As I’ve been alluding to and as promised lets talk about information leakage. The principles of information leakage are not fully understood outside of a very small circle of information operations specialists. The principles of analysis and k-anonymity are fairly straightforward. With k-anonymity we can look at data that has been scrubbed to protect individuals rights to privacy and then use secondary and tertiary sources of data that have also been scrubbed of identifying information to build the identity of an individual. This same analysis technique can be used within information operations to build dossier data on military members and their familial relationships. Since there is also leakage of data on marriages, children, previous employers, and more a fundamental picture of each military member can be built. Specific unit members can be targeted based on their location and simple analysis used to find more information. In many cases members have posted full résumé’s when looking for jobs that are easily found using free or inexpensive account data. They do this because they are looking for jobs when they return of were looking for jobs when they were activated from the reserves. Normal behavior causes substantial leakage of personal information. In the commercial world we have seen similar disclosures like the Choice Point exposure done for criminal purposes using fully legal means.

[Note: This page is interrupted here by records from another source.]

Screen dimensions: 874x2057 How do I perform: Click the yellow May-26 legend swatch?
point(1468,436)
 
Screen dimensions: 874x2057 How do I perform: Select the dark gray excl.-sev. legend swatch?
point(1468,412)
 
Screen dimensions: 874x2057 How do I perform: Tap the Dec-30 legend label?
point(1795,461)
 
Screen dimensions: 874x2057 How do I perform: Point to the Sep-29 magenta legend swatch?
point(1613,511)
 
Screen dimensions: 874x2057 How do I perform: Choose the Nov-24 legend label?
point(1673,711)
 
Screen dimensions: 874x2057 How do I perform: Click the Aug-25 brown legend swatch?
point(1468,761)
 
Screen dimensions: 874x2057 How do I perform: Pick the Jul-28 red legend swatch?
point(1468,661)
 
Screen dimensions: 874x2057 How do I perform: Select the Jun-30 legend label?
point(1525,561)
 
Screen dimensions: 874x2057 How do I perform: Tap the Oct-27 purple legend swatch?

An active blogger or poster may not realize just how much information they leak simply by visiting a website. The location of the connection, the operating system of the machine, the browser, the IP, the visited pages history, and so much more is available. Back track attacks are when the URL is stored in the history and poorly designed websites cache the authentication mechanism in the URL address. A dedicated adversary can look for that and use it as a method to access associated pages a user has been visiting or even the account of the user on other web pages.
The furor of military bloggers has me of two minds. I like to know what I can do to help the current members of the military and ease the hardships of service. At the same time I understand the risks and attempt to balance the fear, uncertainty and doubt with a skepticism. The mental gymnastics of ethnocentrism required to pander mental pudding portraying adversaries as cognitive midgets with luddite tendencies is a common failing. The adversaries are well trained likely in United States universities and higher-level technology curriculum’s with all of the associated understanding of the technology and the politics. To ignore the aspects of guerrilla warfare where the enemy uses your own technology and resources against you in a war where information is the only force multiplier is to fail.